# Help with fine feed gear Kent mill



## centaur (Sep 30, 2017)

Hello everyone.
I would like to say thank you for all the help I've gotten on this forum by its members and I truly appreciate it..hope to one day to be knowledgeable so I can a answer and help.  
I have a problem with my fine feed on this mill.  The only thing that I have found is a worn beveled pinion gear located on the roof of the worm gear housing.. the two engagement gears for the up and down do not seem to be meshing.
The pinion moves when engaged but no contact.  How do I replace this pinion gear, what is it called and can I replace it without taking the top apart?  I included a photo of what I described..hope someone can help.
Thank you again 
	

		
			
		

		
	





Sent from my iPhone using Tapatalk


----------



## 4GSR (Sep 30, 2017)

Give us some more pictures of the outside of the gear box.  Picture posted is not telling us much other than the pinion gear trashed out.  Yes, I'm not familiar with your mill, but some outer pictures may give some of an idea of how to tackle getting it apart.


----------



## centaur (Sep 30, 2017)

My mill is a Bridgeport clone circa 1978.  The pinion gear turns when engaged put little contact to the forward and reverse gears.  It is connected to the right gear in the feed rate as shown.
Thanks for asking 



Sent from my iPhone using Tapatalk


----------



## centaur (Sep 30, 2017)

Sent from my iPhone using Tapatalk


----------



## 4GSR (Sep 30, 2017)

#### DATASET ENTRIES:
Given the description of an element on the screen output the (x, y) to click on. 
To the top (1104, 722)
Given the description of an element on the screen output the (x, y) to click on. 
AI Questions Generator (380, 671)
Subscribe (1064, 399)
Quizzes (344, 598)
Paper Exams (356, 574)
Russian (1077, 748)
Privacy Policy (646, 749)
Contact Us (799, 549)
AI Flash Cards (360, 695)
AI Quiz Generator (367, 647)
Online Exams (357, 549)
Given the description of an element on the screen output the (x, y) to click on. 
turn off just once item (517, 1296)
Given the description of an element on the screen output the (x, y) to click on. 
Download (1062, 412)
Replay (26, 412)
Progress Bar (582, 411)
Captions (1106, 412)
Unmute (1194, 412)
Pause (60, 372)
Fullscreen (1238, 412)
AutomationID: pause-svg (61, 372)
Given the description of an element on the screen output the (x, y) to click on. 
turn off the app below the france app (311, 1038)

#### YOUR GOAL:
In the forum thread about the Kent mill, where is the worn beveled pinion gear located? The records are separate material, unrelated to the forum thread about the Kent mill.

#### TASK RESPONSE:
On the roof of the worm gear housing.